Y, con el doble dolor del alma del empresario, hubo de dejarse en la
casa del pretendiente, en cuyo comedor se trabajarían las
confecciones a ofrecer en el nuevo local del centro.
Elvia quedaría al cuidado cercano de la prenda. Cuando la prenda era
ella.
Gracias a esa mesa viajera nacieron este sagitariano caminante más
otros siete párvulos, entre ellos un hombre nuevo.
Alguien soltó alguna vez la infidencia de que el verdadero impulso
del viaje de la hacendosa familia había sido que la abuela Delfina
Hidalgo había tenido la visión apocalíptica de que el fin de mundo
pasaría por Ambato,
por lo que el abuelo David Raza, que era creyente en Dios pero
ferviente en su esposa, dictaminó que había que abandonar el país a
como diera lugar.
No le fue difícil a Zoila Raza convencer a su esposo y éste a la
recua de colaboradores de la mesa de sastrería, unidos por el rito
de la oración, con la promesa de que luego mandarían por sus
familias.
Para conducir la mesa habría que contratar un camión hacia
Guayaquil, un planchón hasta Buenaventura y todo un vagón del tren
hasta Cali. A lado y lado y sostenidos de sus bordes los obreros de
paño.
No sería un cambio abrupto, pues las ciudades llevan la impronta de
su fundador y, en este caso, el de ambas ciudades había sido don
Sebastián de Belalcázar, conquistador feroz y más que bizarro.

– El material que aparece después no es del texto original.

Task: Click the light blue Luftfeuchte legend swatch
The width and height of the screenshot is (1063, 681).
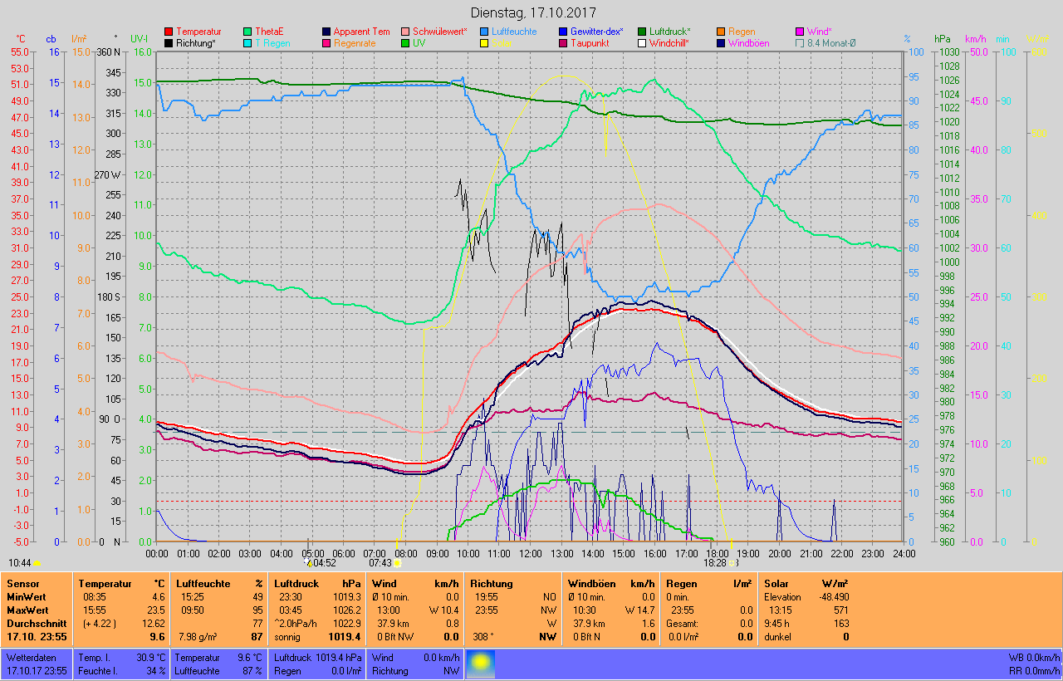Action: [x=485, y=32]
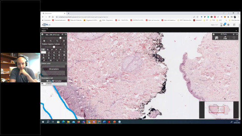Click the hourglass icon in header
Viewport: 242px width, 136px height.
(x=221, y=25)
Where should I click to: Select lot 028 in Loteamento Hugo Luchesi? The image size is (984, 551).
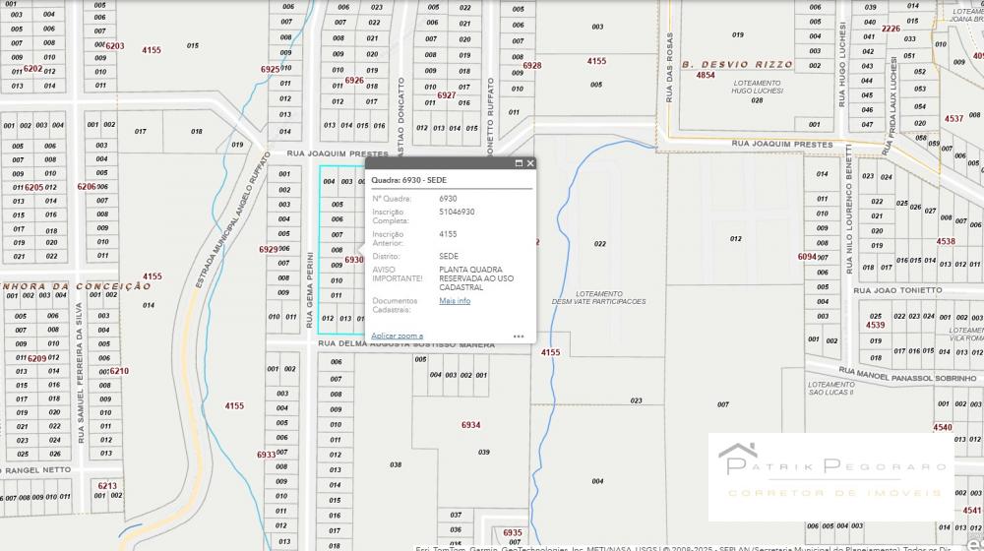tap(757, 99)
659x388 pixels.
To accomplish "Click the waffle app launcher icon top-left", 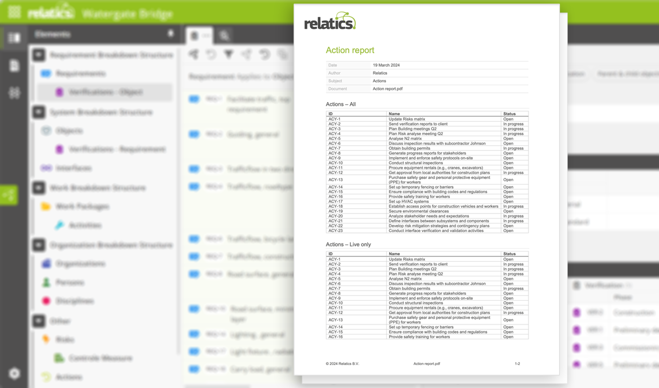I will 15,11.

Iba ya por mi segundo grado elemental en la escuela San Nicolás, era
1949, 5 de agosto,
cuando en casa de los abuelos maternos donde estábamos de visita la
radio estremeció a todos con la noticia de que un cataclismo
telúrico había azotado Ambato, convirtiéndola en un rimero de
escombros.
Luis y Zoila se turnaban el aparato de radio que a cada uno le
temblaba en las manos, a medida que iba dando cuenta del tétrico
terremoto.
La tía Marina gritaba, ¡ay!, cuando contabilizaban 5.550 muertos
empezando por los del barrio donde habitaban,
Lyda berreaba, ¡ay!, ante el anuncio de que los camiones llenos de
heridos no encontraban los hospitales sino el hueco donde se
hundieron,
Daisy aullaba, ¡ay!, ante la noticia de que la Iglesia Matrix se
había derrumbado sobre cientos de feligreses, entre ellos un grupo
de niños y niñas estrenando sus trajes de primera comunión,
la joven Iralda levantaba los brazos, ¡ay!, como para protegerse de
la caída de las iglesias de Santo Domingo y la Merced,
Héctor y Luis Eduardo, ayayay, se habían ido a sollozar sus novias
perdidas a un bar de putas cercano.
Mi mamá estaba lívida como si el mundo de su infancia, ¡ay!, se
hubiera borrado hasta del recuerdo.
Como si se le hubiera desaparecido el Ambato de su alma. Se miraban
unos a otros en actitud de rebozo.
Aparecieron en la
sala, en traje de etiqueta pero que parecía de opereta, el
peliblanco abuelo David y la agorera Delfina, y en tono ceremonioso
él pronunció estas aladas palabras:
“Hasta aquí llegaron nuestras familias. No queda en Ecuador nadie de
la familia Raza y nadie de la familia Ramos y no quedan ni las casas
donde habitaban las familias Ramos y Raza. Volveremos a ser lo que
de aquí en adelante suceda. Lloremos”.
Y lloraron durante días y días, tantos que perdí el año, porque no
hubo nadie que se acomidiera a ayudarme a hacer las tareas.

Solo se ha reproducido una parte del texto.